• **STATED PROBLEM**
Print the lines starting at the line that contains "Task: Click the 'Kup razem z' heading" and stopping after the line that contains "Looking at the screenshot, I should tap(270, 229).", with both of those lines included. Leave the pictures out.

• **RAW DATA**
###

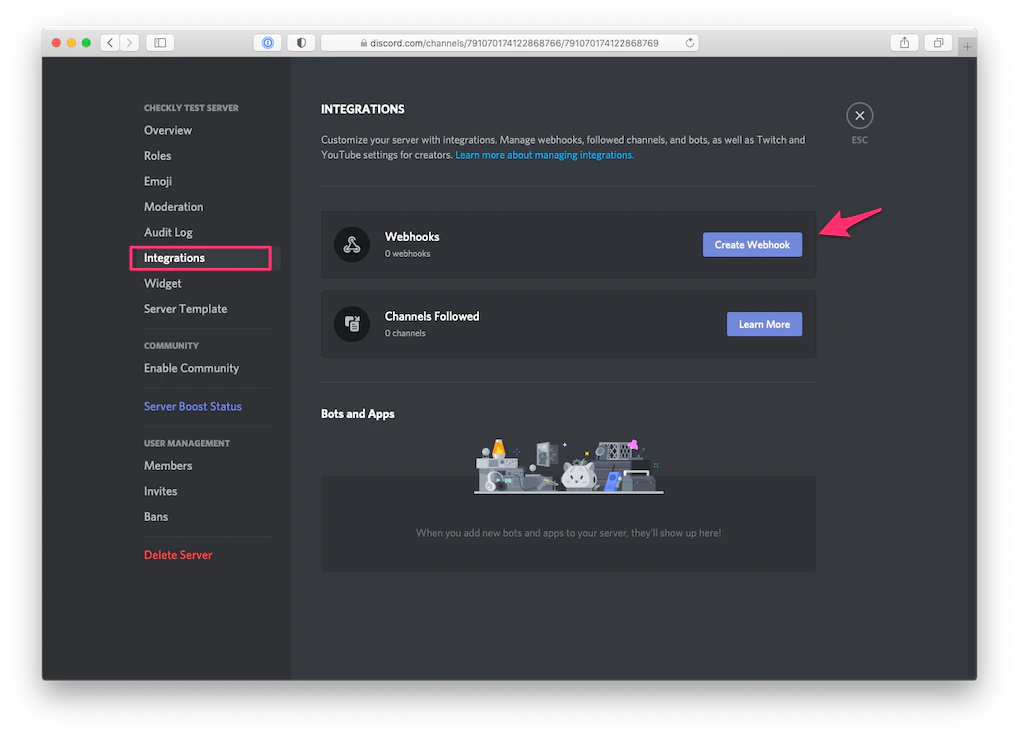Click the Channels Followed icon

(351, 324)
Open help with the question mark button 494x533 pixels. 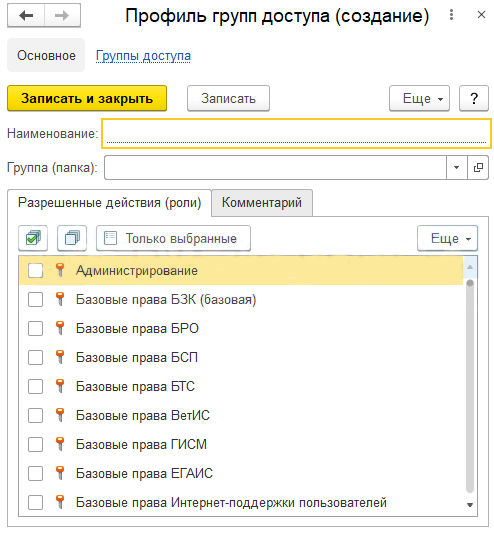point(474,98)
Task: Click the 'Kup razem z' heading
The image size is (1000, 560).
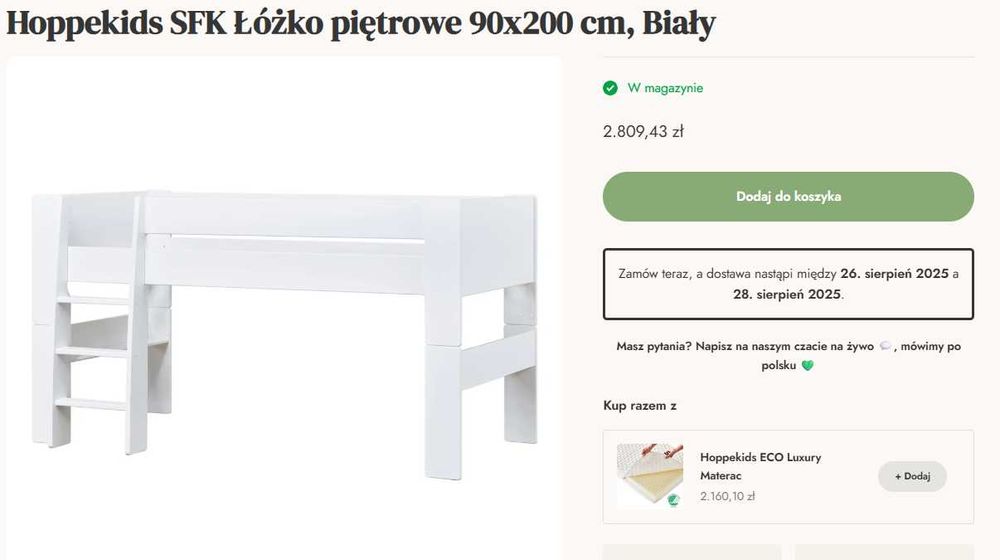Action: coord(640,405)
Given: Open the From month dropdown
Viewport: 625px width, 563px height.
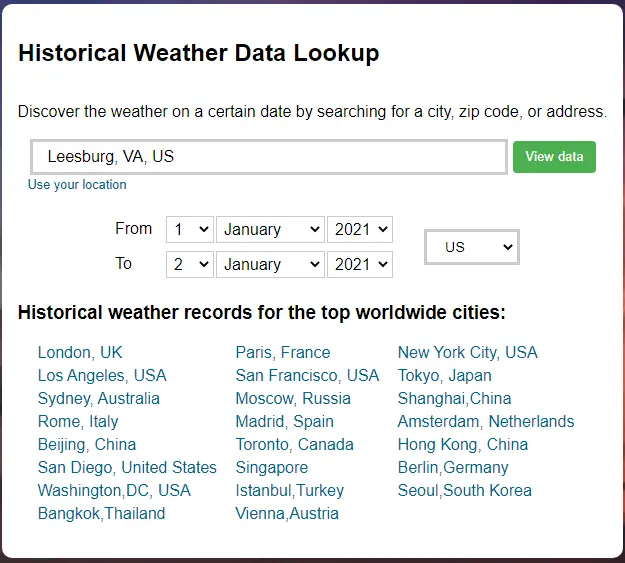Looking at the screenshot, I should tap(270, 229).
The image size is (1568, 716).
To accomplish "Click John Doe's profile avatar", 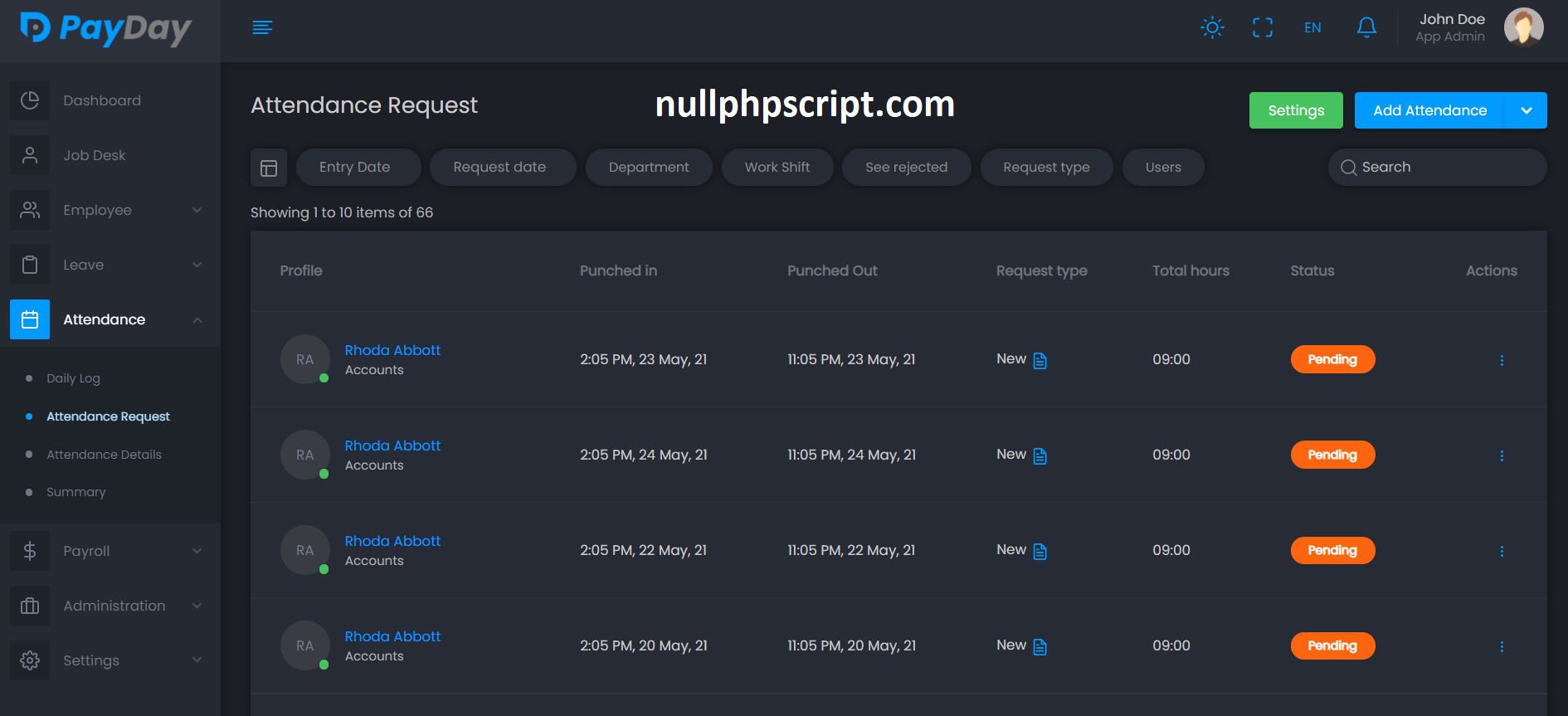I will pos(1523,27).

###

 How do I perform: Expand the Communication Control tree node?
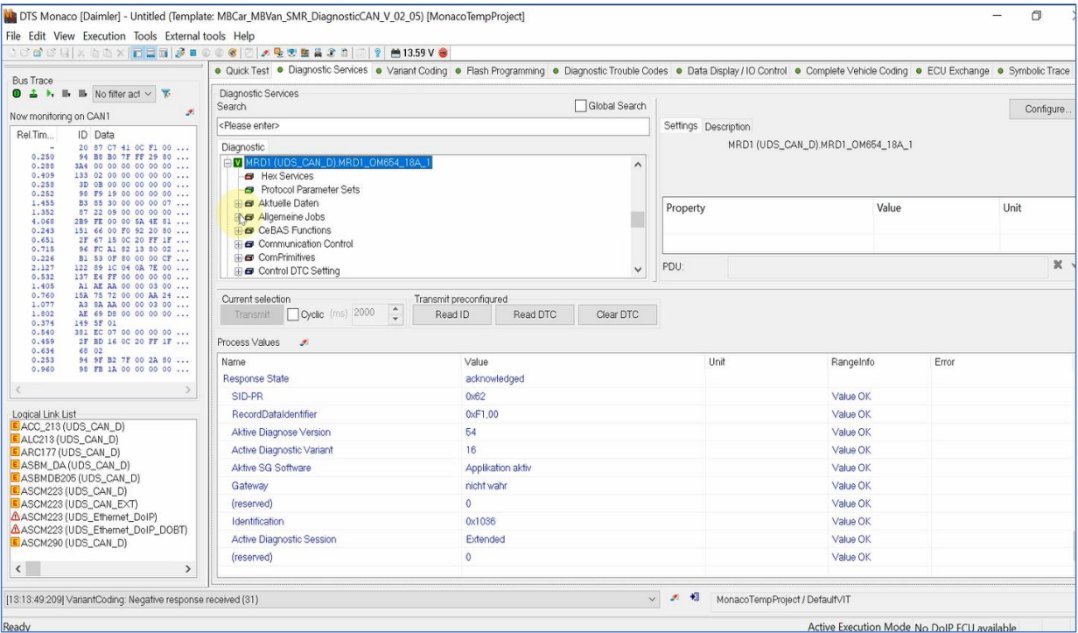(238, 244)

###

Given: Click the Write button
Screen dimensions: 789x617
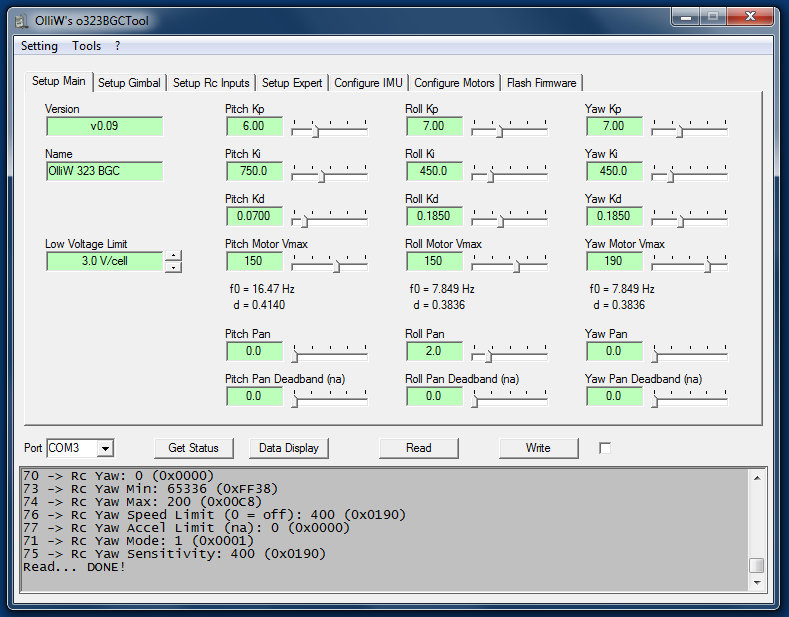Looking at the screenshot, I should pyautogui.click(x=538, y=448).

###

• **SOLVED EXERCISE**
Task: Click the 'Kup razem z' heading
The image size is (1000, 560).
Action: coord(640,405)
Given: Open the From month dropdown
Viewport: 625px width, 563px height.
Looking at the screenshot, I should tap(270, 229).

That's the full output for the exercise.